■ WORK INSTRUCTION ■
All that is wanted is the exact lines from the one with "You are a GUI" through the last line of the entries, with both ends kept and every picture left out.

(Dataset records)
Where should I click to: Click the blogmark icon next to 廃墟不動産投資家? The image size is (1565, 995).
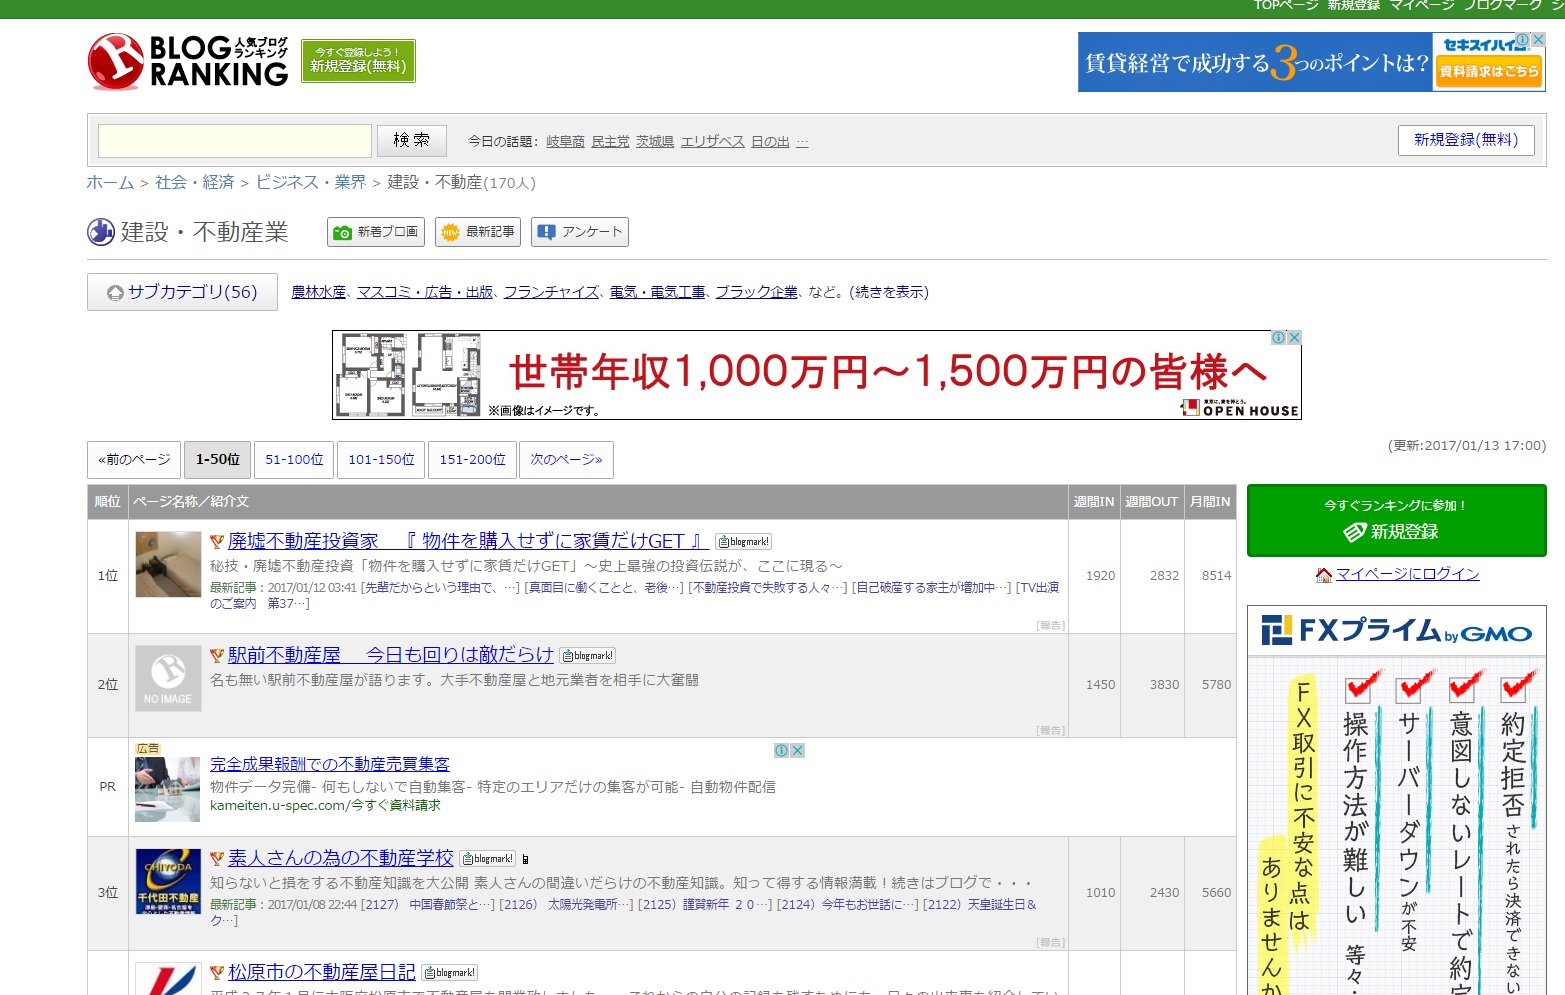[744, 541]

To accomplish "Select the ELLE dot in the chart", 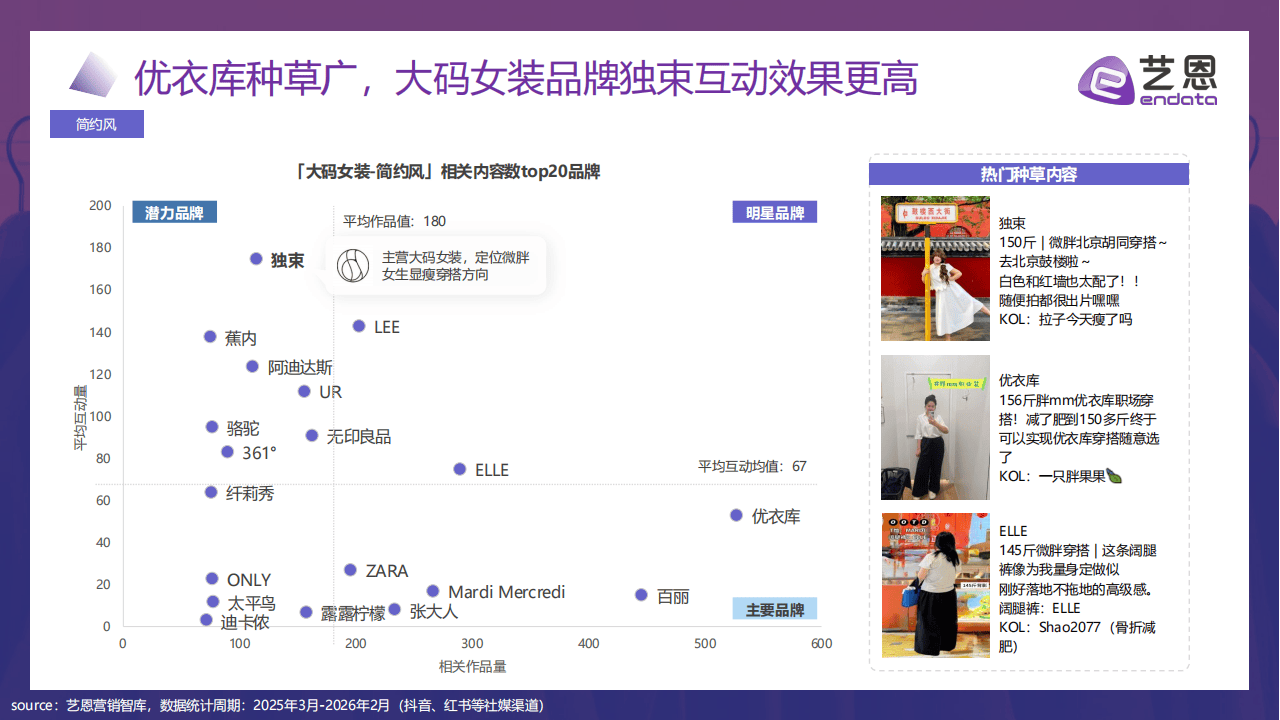I will tap(460, 469).
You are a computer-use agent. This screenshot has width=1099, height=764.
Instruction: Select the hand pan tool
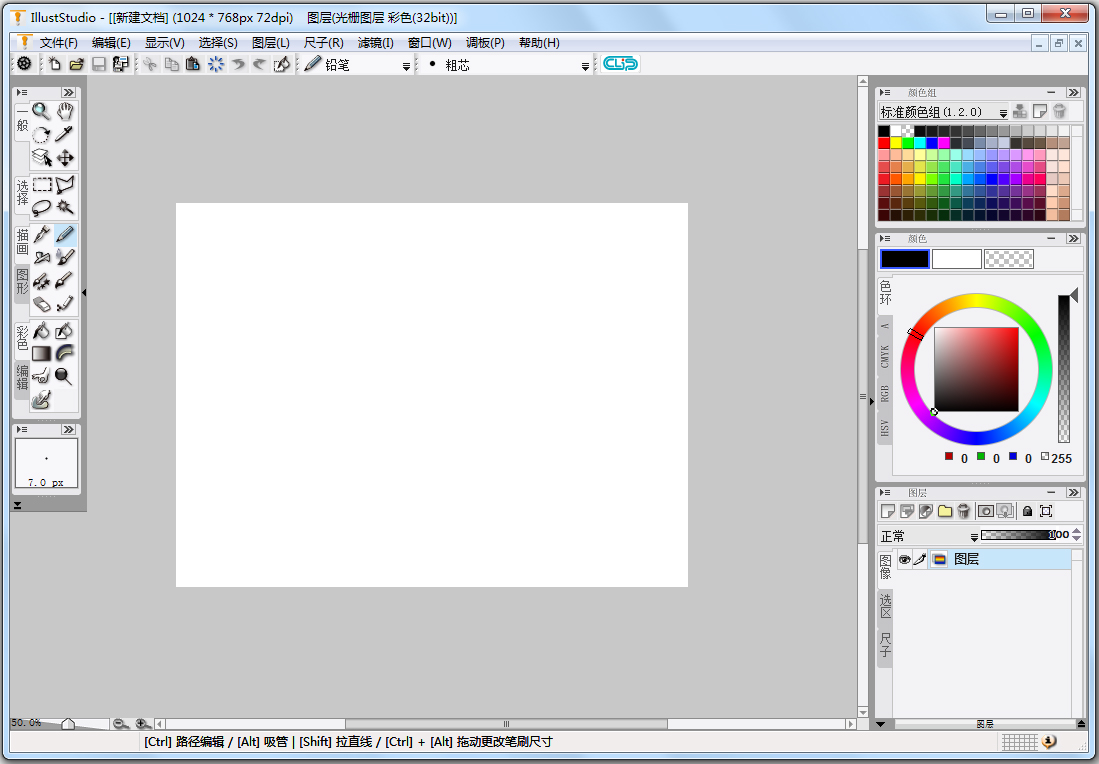[65, 111]
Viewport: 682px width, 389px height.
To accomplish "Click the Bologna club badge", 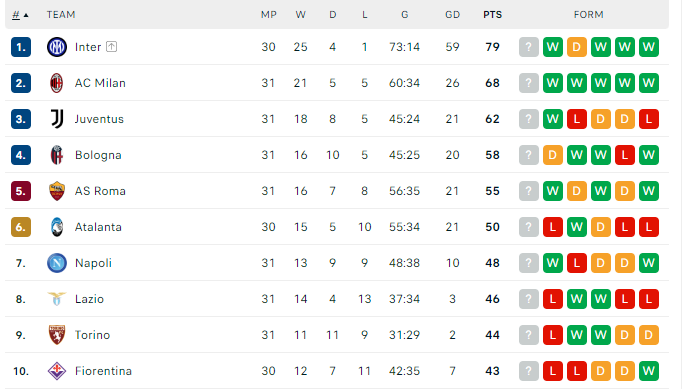I will point(57,155).
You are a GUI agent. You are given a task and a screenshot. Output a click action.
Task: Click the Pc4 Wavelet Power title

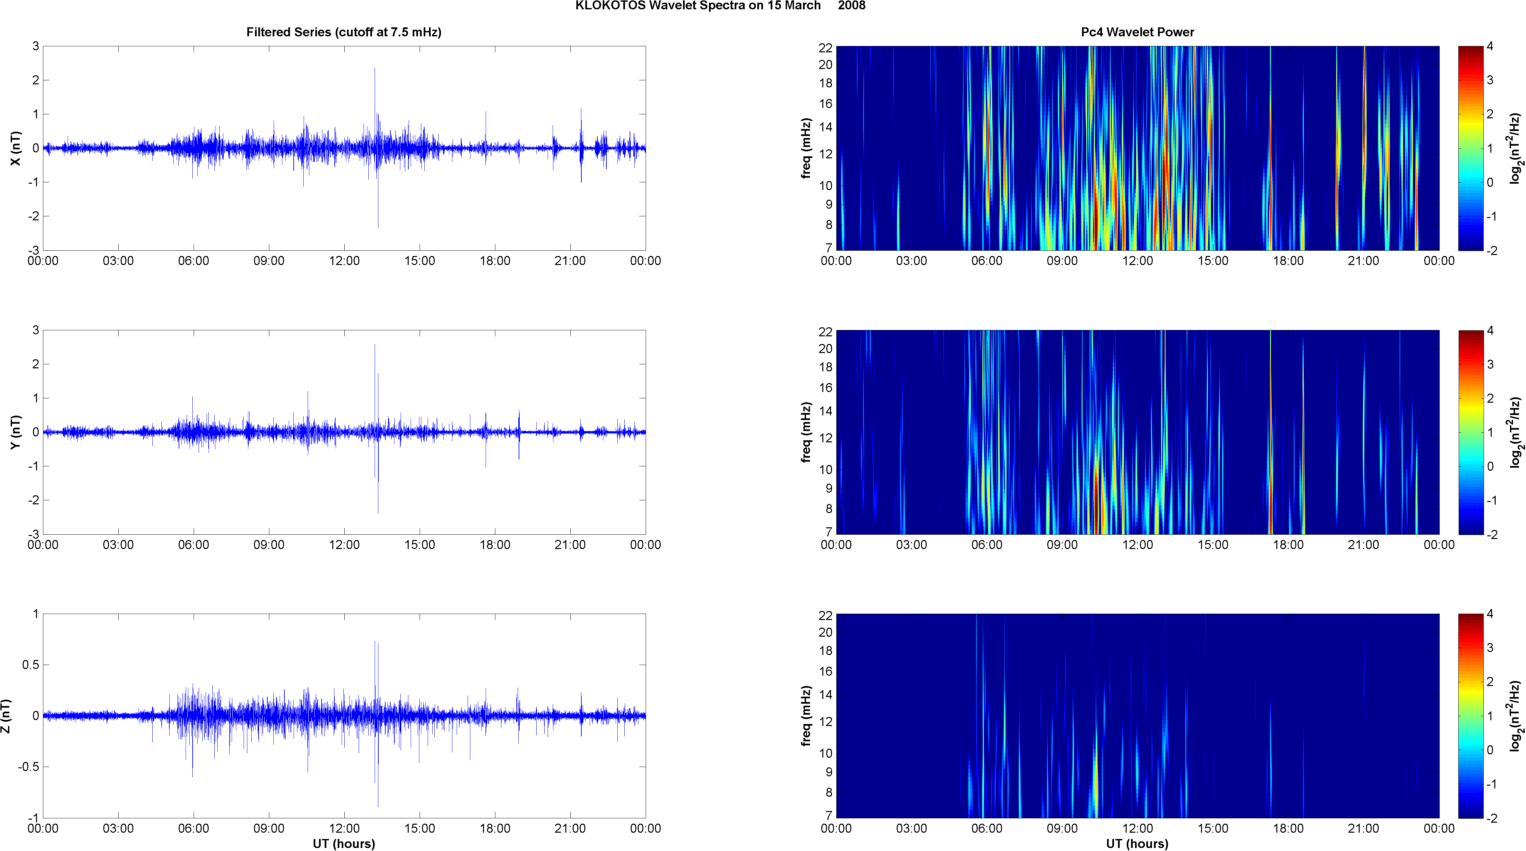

■ TASK OUTPUT ■
You are a GUI agent. You are given a task and a screenshot. Output a click action.
Task: Click the Pc4 Wavelet Power title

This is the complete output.